TEXTO FUENTE –

···

Cuando un delincuente comete un delito de manera violenta, llegando a terminar con la vida de su víctima, los mecanismos institucionales que nuestra sociedad posee para poner justicia al desgraciado evento, se encuentran cada vez más alejados de la esperanza de la sociedad civil por lograrla. Uno de los escollos que nuestra sociedad presenta se manifiesta en la imposibilidad que tenemos cuando intentamos establecer de manera clara y contundente la línea que delimita víctima de victimario. Los protocolos penales y judiciales con los que desarrollamos dictamen y sentencia parecen también portar esa característica.

···

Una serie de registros
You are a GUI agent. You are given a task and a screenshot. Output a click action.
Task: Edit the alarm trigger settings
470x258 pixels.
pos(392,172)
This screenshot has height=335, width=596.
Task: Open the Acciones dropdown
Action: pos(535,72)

···

TAREA ASIGNADA 1 –
Responde, a partir del texto fuente:
(a) ¿Con qué llega a terminar el delincuente en el caso planteado en la primera oración?
(b) ¿Qué línea resulta imposible establecer de manera clara y contundente?
(c) ¿Qué parece también portar esa característica?
TAREA ASIGNADA 2 –
Reproduce sin cambios todas las líneas de los registros.

RESULTADO ESPERADO 1 –
(a) Con la vida de su víctima.
(b) La línea que delimita víctima de victimario.
(c) Los protocolos penales y judiciales con los que desarrollamos dictamen y sentencia.

RESULTADO ESPERADO 2 –
You are a GUI agent. You are given a task and a screenshot. Output a click action.
Task: Edit the alarm trigger settings
470x258 pixels.
pos(392,172)
This screenshot has height=335, width=596.
Task: Open the Acciones dropdown
Action: pos(535,72)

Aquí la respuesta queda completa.